The end and the beginning

Posted on December 31, 2012

Categories: What Passes For Real Life, Writing

  Is the New Year rushing towards me, or am I hurtling towards it? Either way, I have the curious sense that I am traveling at some speed. Through my window I can see typical Welsh rain driving sideways across the hills and fields. The ground is waterlogged, so that there are white rapids racing down the slopes. I feel as if I am  being swept along on this rural flume ride, bumping over muddy divots and tussocks, snatching at the wiry grass as I go, incapable of slowing my speedy descent.


  I am, in fact, sitting snugly on my bed, shielded from the wild weather by the old but efficient double glazing between me and it, and not moving anywhere right now. So why do I feel so unstable and unsettled and ever-so-slightly panic-stricken? It is because there are only two days left of this year, and then the new one begins, like it or not. No amount of digging my heels in, or clinging soppily to good old 2012, will change the fact that tomorrow night is New Year's Eve, my least favourite date on the calendar.


  I know such trepidation is ridiculous. December will turn into January and this will signify the end of one year and the beginning of another only because the culture I was born into says so. The planets will continue to spin around each other as merrily as ever they have whether we glug champagne and sing Auld Langsyne or not. Winter will trudge on, the days slowly lengthening, until at last the grubby grey skies give way to blue and Spring steps lightly in to take over, regardless of how many of us renew our gym memberships or give up smoking. The shift from one year to another is a change only in counting, an alteration in the figure we use to number our passing time on this planet, nothing more.


  So why, then, do I feel so discombobulated? I never make New Year's resolutions (I resolved not to do so a decade ago) so I am not under self-inflicted pressure to give up or take up something, the doing of which is accompanied by the shadow of possible failure for as long as it lasts. Nothing like setting yourself up for likely disappointment to start a New Year off. Nor do I (yet!) fear the passing of the years. If I notice them at all it is in the growing of my children, and the increasing challenge their maths homework presents me. And I consider myself an optimist, so I cannot claim to be afraid of the future or wedded to the safely familiar past.


  No, if I'm honest, I know why it is I hate this arbitrary ending and beginning that we are compelled to mark and to notice. I can trace my growing loathing of the concept of New Year and its accompanying mix of nostalgia and enforced jollity back ten years or so to the point in my life when I came out of my own dusty closet and openly declared myself to be A Writer!


  For me a crucial aspect of writing novels is the rhythm of their creation. There are rhythms within rhythms. There is the fragile fluttering of a new idea, its little wings beating swiftly on the periphery of my imagination. There is the Salsa beat of the first sketchy outline of a story, hurriedly scribbled, in biro, on paper, with much crossing out and doodles aplenty in the margins. There is the dull, regular thud of the plotting and organising stage, dogged and steady. Then there is the flowing canter of the actual writing, page after page, chapter after chapter, speeding to a thrilling gallop in the home straight. There is the stuttering ragged pulse of the editing process - a little trip forwards, a moment's circling, them a bound or two in the right direction once more. There is the blissful, calm repose, a slumbering giant's heartbeat, when the book is complete, but still safely hidden, not yet published, lovingly coddled and cosseted, snug and adored in the galleys. There follows the nervous jitter of the day of publication, like a divorcee on a blind date, effecting nonchalance, but fooling no-one. After that, well, after that cannot be known until we get there.

▶ **EXTRACTED MATERIAL**:

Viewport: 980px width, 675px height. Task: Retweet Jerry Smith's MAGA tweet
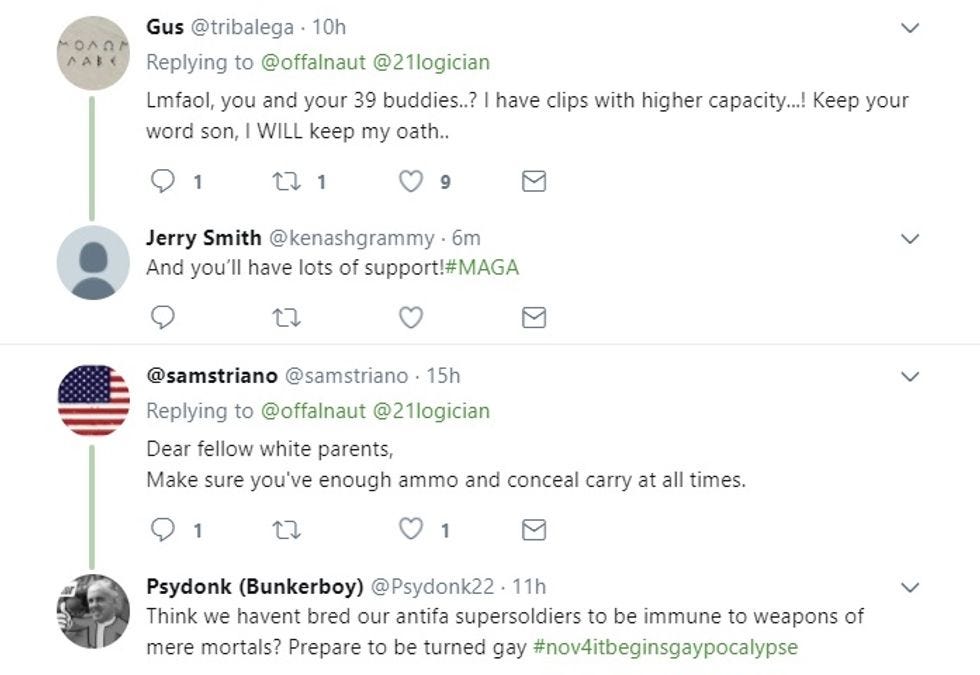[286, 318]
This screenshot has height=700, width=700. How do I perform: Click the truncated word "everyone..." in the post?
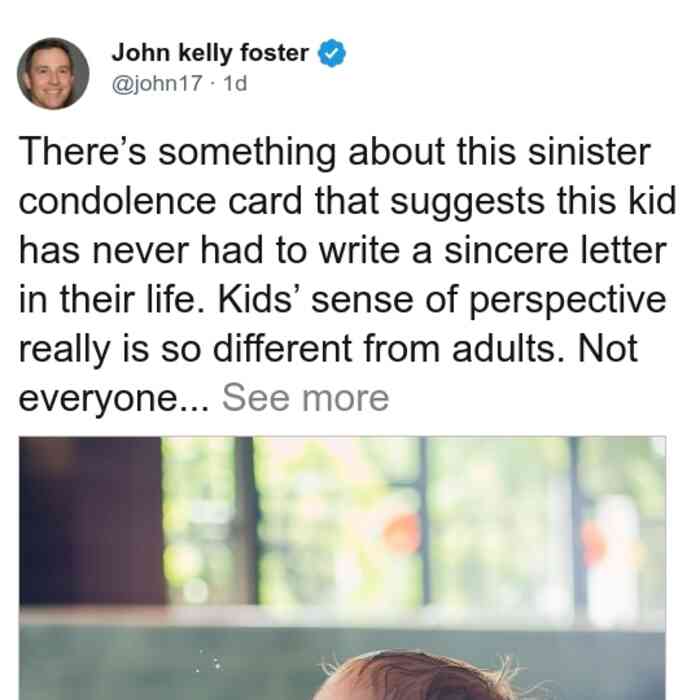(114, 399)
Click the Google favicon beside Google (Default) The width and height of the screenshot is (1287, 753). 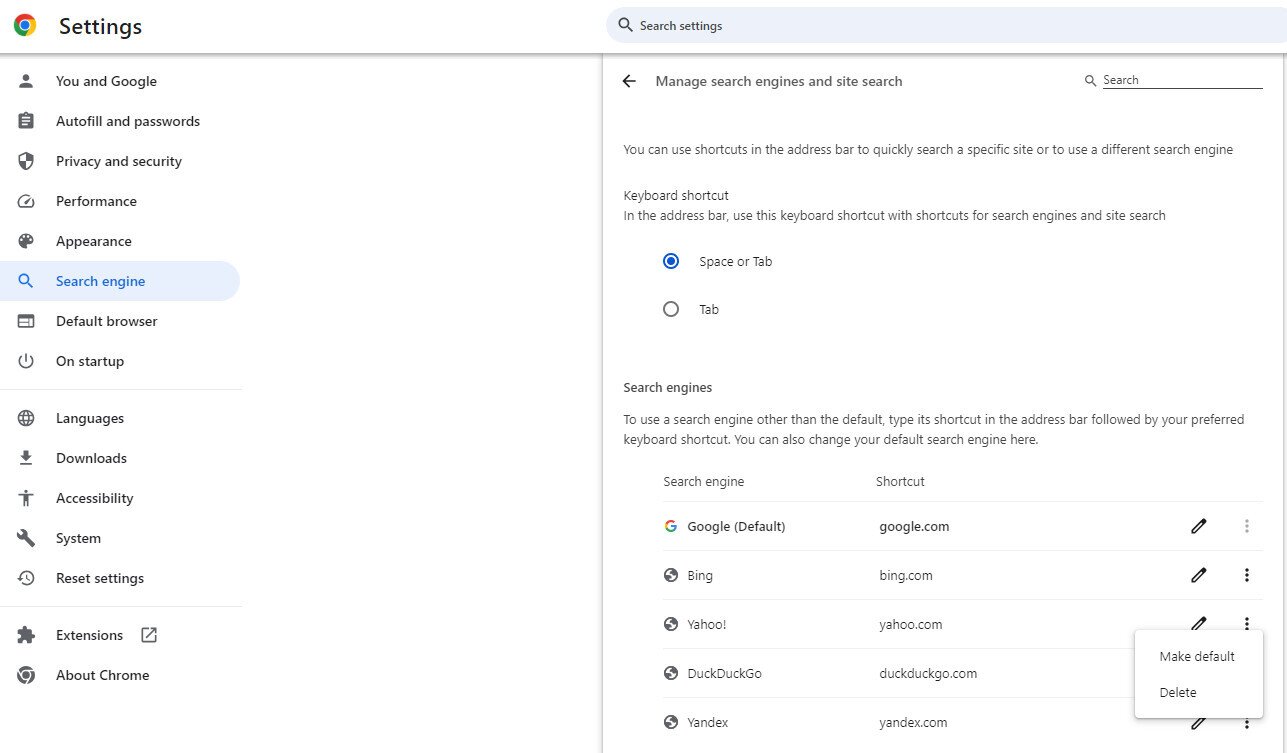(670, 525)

* * *

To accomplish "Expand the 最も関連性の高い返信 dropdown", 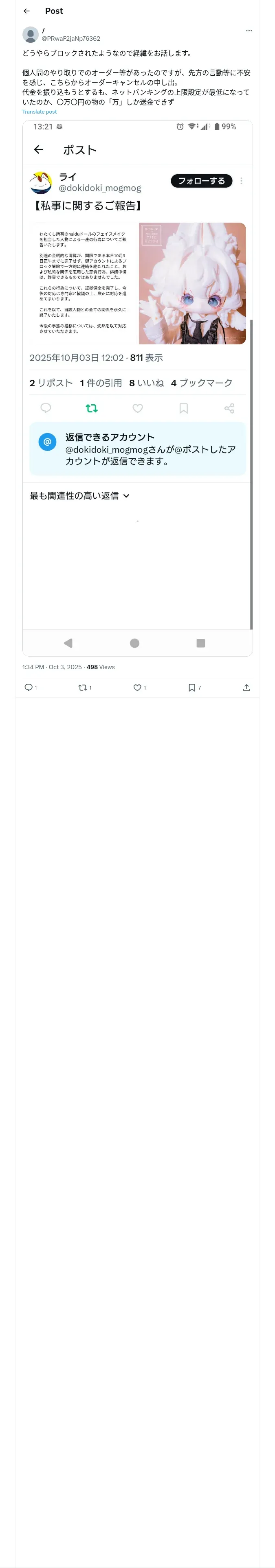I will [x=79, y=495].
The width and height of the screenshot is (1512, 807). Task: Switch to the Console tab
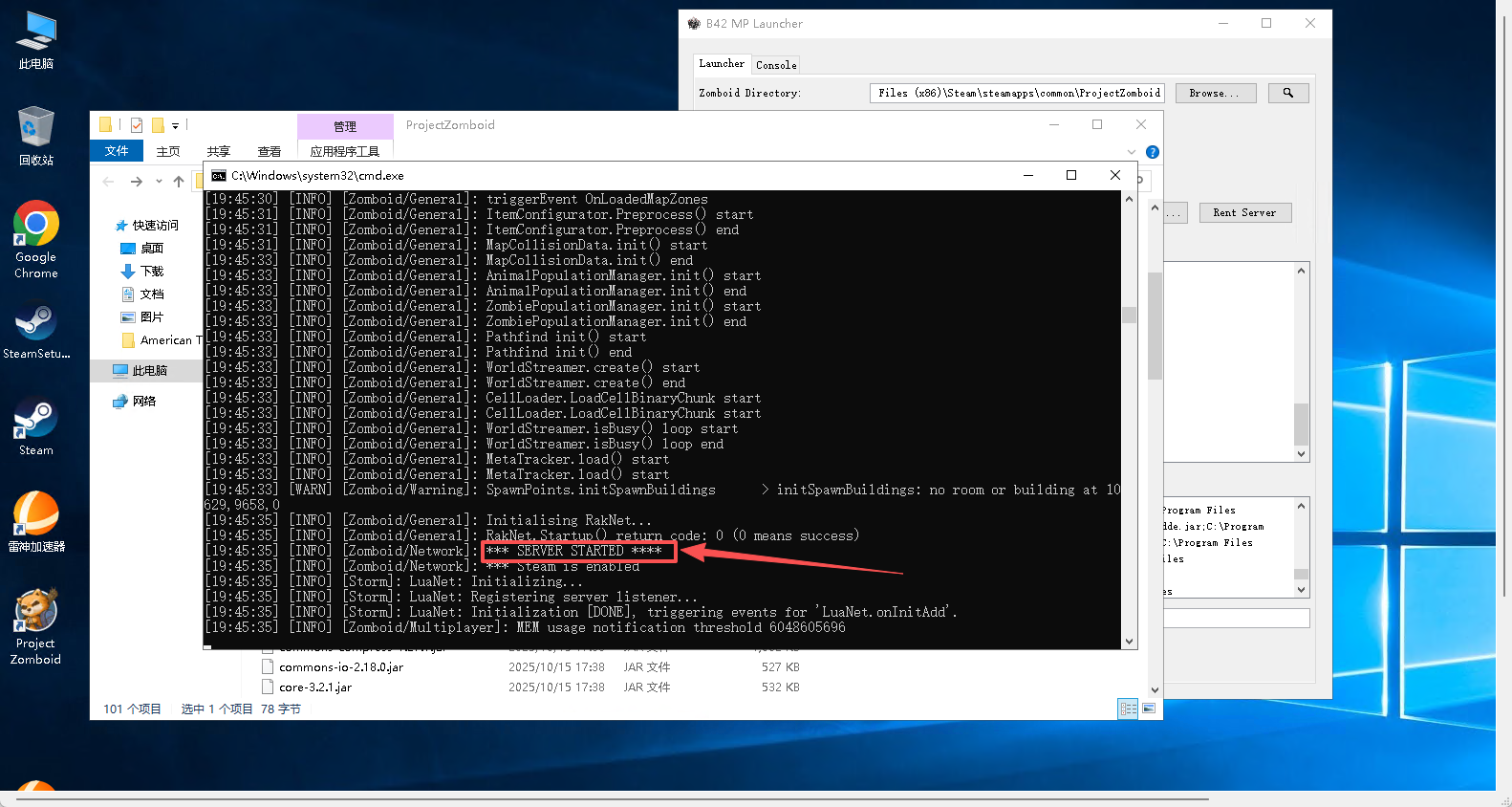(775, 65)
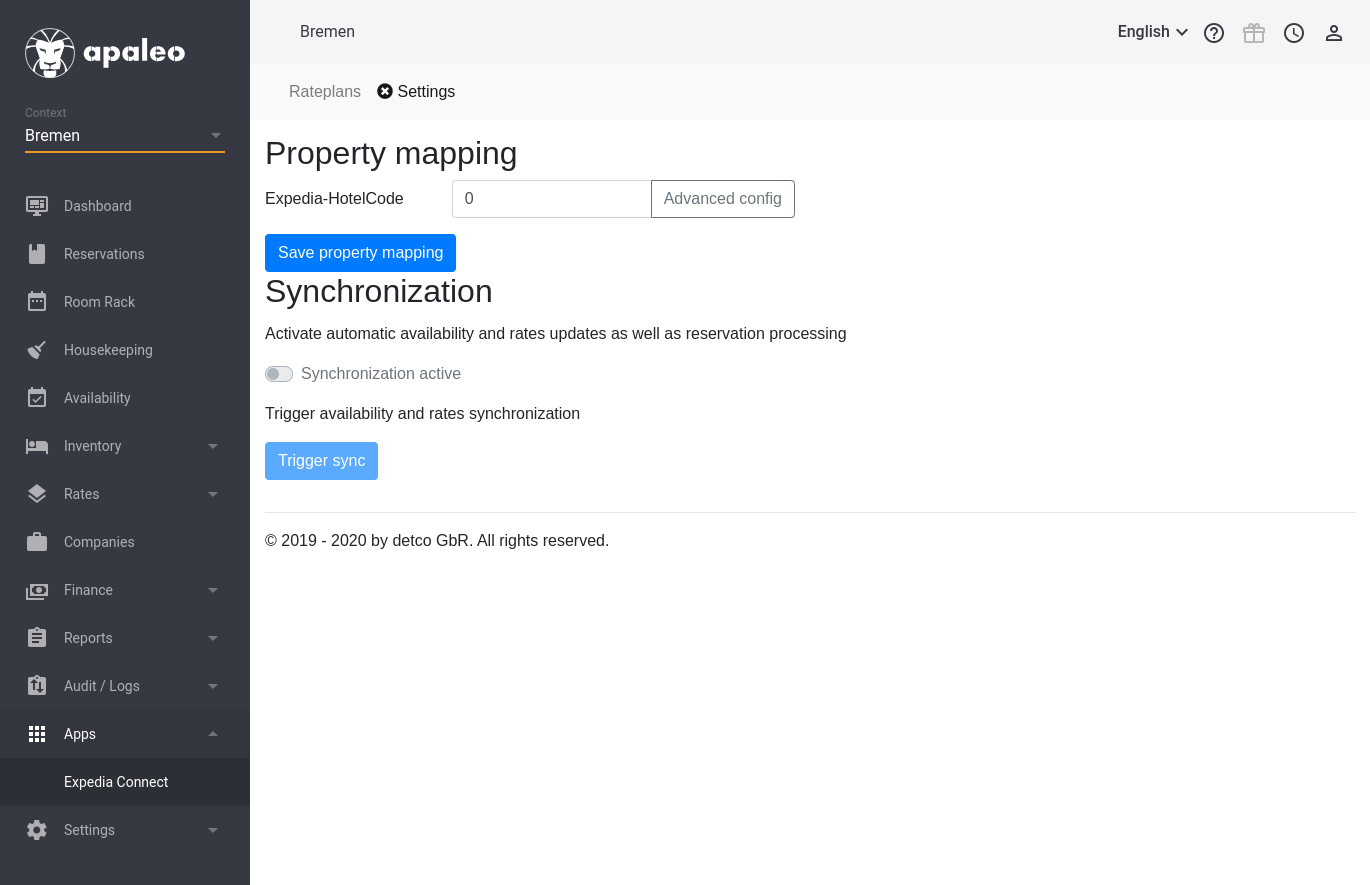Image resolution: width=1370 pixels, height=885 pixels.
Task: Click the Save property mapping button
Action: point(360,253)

---

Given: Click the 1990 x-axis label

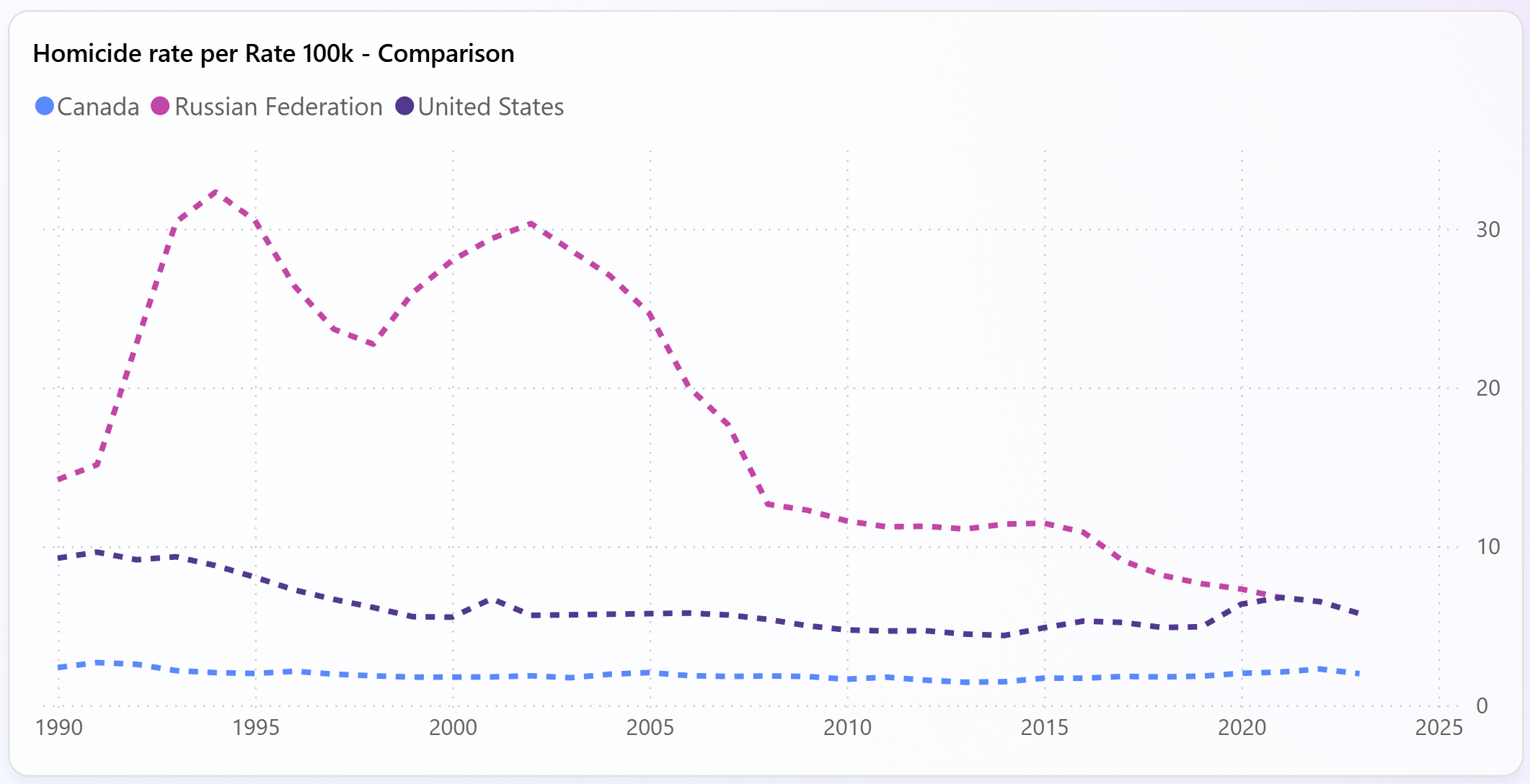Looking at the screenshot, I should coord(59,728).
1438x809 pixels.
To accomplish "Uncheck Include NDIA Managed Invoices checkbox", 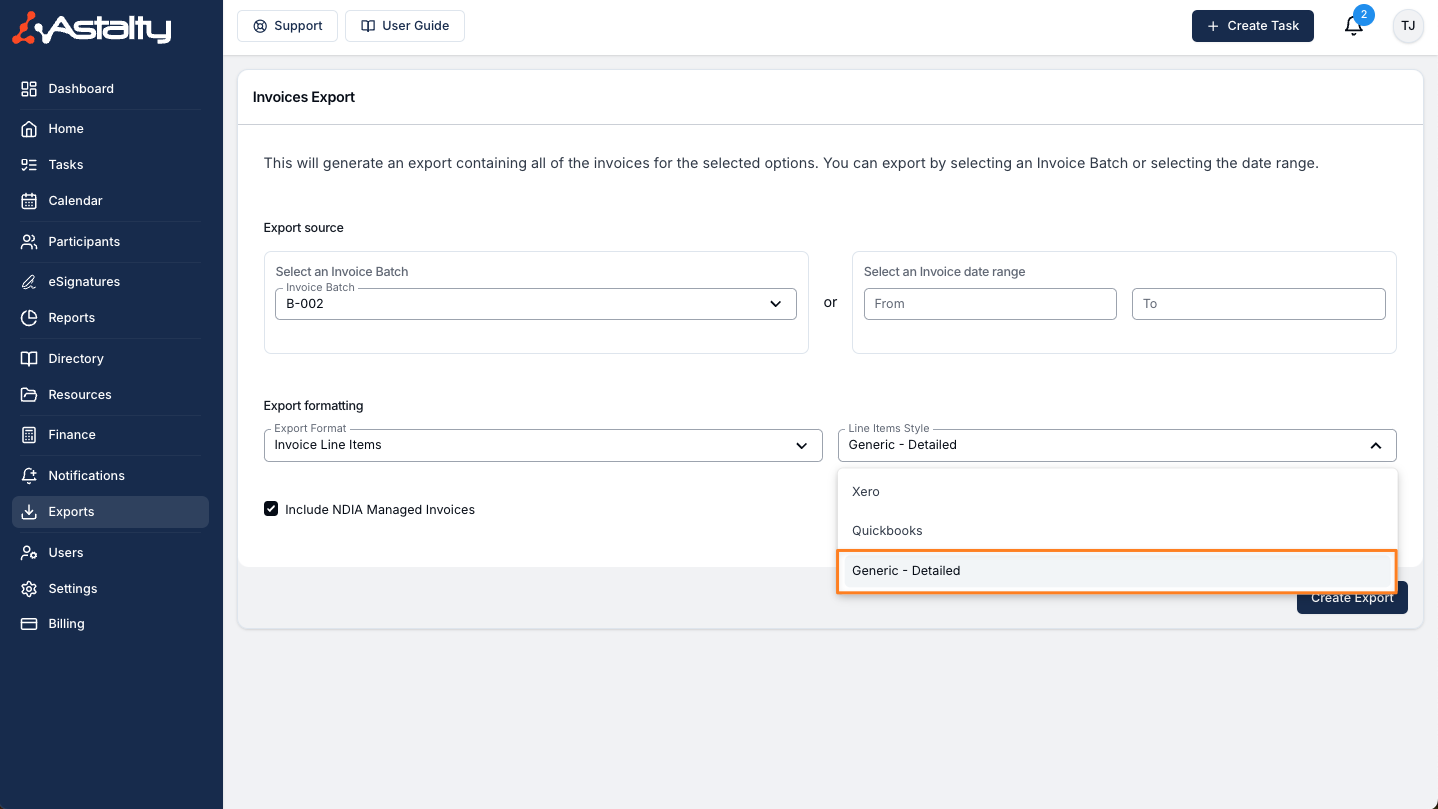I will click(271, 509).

▶ **GOALS**:
(a) Answer these questions from the New Year blog post.
(i) What does the writer see through the window?
(ii) How long ago did the writer resolve to stop making New Year's resolutions?
(iii) What kind of beat goes with the first sketchy outline of a story?
(b) Carry on the New Year blog post from its final sentence.

▶ **TASK-BY-TASK OUTPUTS**:
(a)
(i) Welsh rain driving sideways across the hills and fields, with white rapids racing down the slopes of the waterlogged ground.
(ii) A decade ago.
(iii) A Salsa beat.

(b)
  Into these natural, immutable rhythms come irritating but necessary interruptions in the form of deadlines. A horrid word. I prefer to see them as shining points on the path of my book, like golden stars collected on one of the prettier video games. There are deadlines (golden stars! golden stars!) for delivery of the manuscript; deadlines for the re-writes; deadlines for the copy edits and proofs; deadlines for cover copy; deadlines for extra material and photographs and acknowledgements and dedications and reading guides and outlines for the next book... none of which shine as brightly as my own self-imposed deadlines, which are always ahead of their corresponding 'real' ones by a small but comforting margin. I am accustomed to accommodating these pauses and halts in my work, taking care not to let them badly affect or (heaven forfend) stall permanently those vital creative rhythms.


  But the ending of the old year, and the beginning of the new one, marked by fireworks and fanfare, and maudlin reflection, and unhelpful introspection, this is one interruption that brings the whole, complex, delicate process to a juddering, shuddering, bone-jarring full bloody stop. Completely. Not a thing I can do about it, except grit my teeth, bide my time, and wait. The clock will tick on. The sun and the moon will follow their given trajectories through the cloud-smudged sky. And, thank heavens, Januray 2nd will arrive and people will stagger to their feet, regain their battered senses, and get on with their lives.

  And I will pick up those disparate rhythms once again, and bless the fact that  for three hundred and sixty-something days I won't have to think about New Year's Day again.




5 January 2013, 11:19 AM

Krista Shea said,
I am always looking for new authors to read and devoured the Witches Daughter. What a treat this book was! I will be impatiently awaiting the arrival of the Winter Witch.

16 January 2013, 14:37 PM

Paula said,
Hey Krista, Glad you enjoyed The Witch's Daughter, and hope you are equally enthralled by The Winter Witch.

19 February 2013, 08:02 AM

susanne said,
I read both books within two weeks ! A wonderful experience , thank you ; I am truly bewitched :-)

19 February 2013, 08:10 AM

Paula said,
Glad the spells are working, Susanne!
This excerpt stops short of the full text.